I think we all have the abrasive jerk in us but some of us more than others. Some guys here jumped on his ass right away with no sense of just how insignificant this issue was. But then again when I asked for help in the remodeling forum I got the same treatment without people knowing all the facts. 

Thanks for fixing my grammar as well:notworthy


----------



## neolitic (Apr 20, 2006)

Boys, boys, boys! :no:
It's just the interweb here.


----------



## MechAcc (Feb 27, 2005)

OGStilts said:


> :wallbash: What kind of cracker boxes are you building with one single return in the house? :bangin:



Probably the ones where they use a single return with a downflow furnace over a crawl space they cut out register holes in the floor and the entire crawl space is the supply plenum.


----------



## jkfox624 (Jun 20, 2009)

MechAcc said:


> Probably the ones where they use a single return with a downflow furnace over a crawl space they cut out register holes in the floor and the entire crawl space is the supply plenum.
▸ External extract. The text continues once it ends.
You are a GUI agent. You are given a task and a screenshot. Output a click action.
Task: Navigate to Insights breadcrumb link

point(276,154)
Lol we had an engineer, granted he was a civil engineer but we did an addition to his office. It was like 1200 sq ft and he wanted the HVAC guy to just cut holes in the floor and not run any ductwork so he could use the crawlspace as the plenum. His theory was it heated the whole floor and kept the crawlspace dry. :laughing: Needless to say it wasnt done that way.


----------



## beenthere (Mar 5, 2009)

The OP's big mistake was telling that he told the home owners that the HVAC install was not right.
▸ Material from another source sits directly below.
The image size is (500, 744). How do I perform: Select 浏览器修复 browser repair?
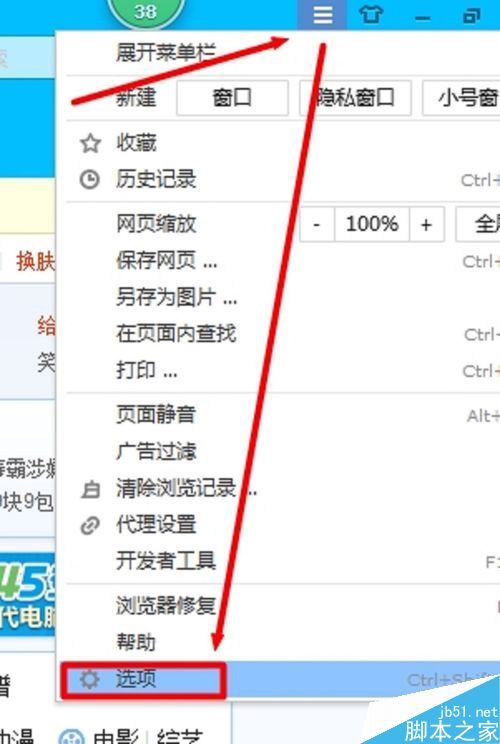(166, 605)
And for as much as he got jumped on here. He now knows how he would feel. If an HVAC contractor told those same home owners that he had the walls framed incorrectly, and the whole addition had to be torn down and rebuilt.

In this area. Individual returns still the norm. In new construction(what little there is right now).

Individual returns help to ensure an unrestricted path for the air to return to the furnace/air handler.
Allow for bedrooms doors to be shut for privacy with out having to have an undercut. 
Or causing those rooms to be cooler or warmer then the rest of the home when the door is shut, and not undercut.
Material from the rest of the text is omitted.